Derek Carr | Quarterback | Senior | Fresno State | 6'3, 210 pounds
2012 Stats: 67.7 completion percentage, 4,104 passing yards, 37 touchdowns, 7 interceptions
Derek Carr is familiar. He shares a body type, skill set and college team with his brother, former No. 1 overall pick David Carr.
The younger Carr has been in the spotlight at Fresno State since arriving on campus because of the legacy his brother left behind. Thus far in his Bulldog career, Carr has not disappointed. In a breakout junior season, Carr threw for over 4,000 yards, 37 touchdowns and just seven interceptions.
While 2013 was a relatively weak class of quarterbacks, Carr chose to come back to school for his senior season and work through some of the flaws in his game. With a solid season he could work his way back towards the top of quarterback rankings and become Fresno State's all-time leading passer.
What he does well
Carr is the prototypical size for an NFL quarterback, standing tall in the pocket with a nice release point. He throws the ball with enough velocity and has the arm strength to make throws to all areas of the field. On multiple occasions during the 2012 season, Carr showed the ability to put touch on his deep passes and enough accuracy and touch to make back shoulder throws down near the goal line.
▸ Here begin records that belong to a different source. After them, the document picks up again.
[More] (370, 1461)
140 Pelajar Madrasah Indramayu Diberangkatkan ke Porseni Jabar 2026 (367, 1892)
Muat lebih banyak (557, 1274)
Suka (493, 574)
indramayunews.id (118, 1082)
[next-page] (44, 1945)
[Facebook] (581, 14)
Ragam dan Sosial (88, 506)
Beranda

At Carr's size, his athleticism is impressive. He's comfortable scrambling out of the pocket and making plays on the run. Carr is big enough to take some punishment in the running game and would seem to have the skill set to play some read option in the NFL if asked to do so, though he would be a bit limited in this area. Carr is also an accurate passer when scrambling out of the pocket.
While Carr doesn't excel under pressure, he is able to make throws from a variety of platforms and arm angles. He's a natural when throwing the football and has the arm strength to make up for some mechanical flaws.
What he needs to improve on
While Carr is willing to stand tall in a clean pocket, a lot of things go wrong for him when he is pressured. For starters, Carr doesn't recognize the blitz pre snap and tends to have breakdowns in his mechanics when the pocket isn't clean. Rather than stepping up into the pocket, Carr has a tendency to throw the ball of his back foot while fading away from the rush. He is also guilty of not stepping towards his targets in these instances and his accuracy suffers as a result.
Carr may improve on his ability to handle pressure if he gets more comfortable going through his reads. On most plays, Carr makes a single read and then drops his eyes to look at the rush. He also stares down his receivers too often and throws the ball into crowded areas of the field. He didn't throw a ton of interceptions last season but had quite a few dropped.
Carr is an impressive arm talent with the size and athleticism to be a successful NFL quarterback. The concerns with Carr are all between the ears. He needs to learn how to progress through his reads and keep his eyes downfield in the face of pressure. Given the mechanical breakdowns that occur when he's faced with pressure, Carr won't have a bright NFL future unless he improves that area of his game. In fact, if he continues with those habits, his career could continue to resemble that of his brother, which isn't the ideal path for a quarterback.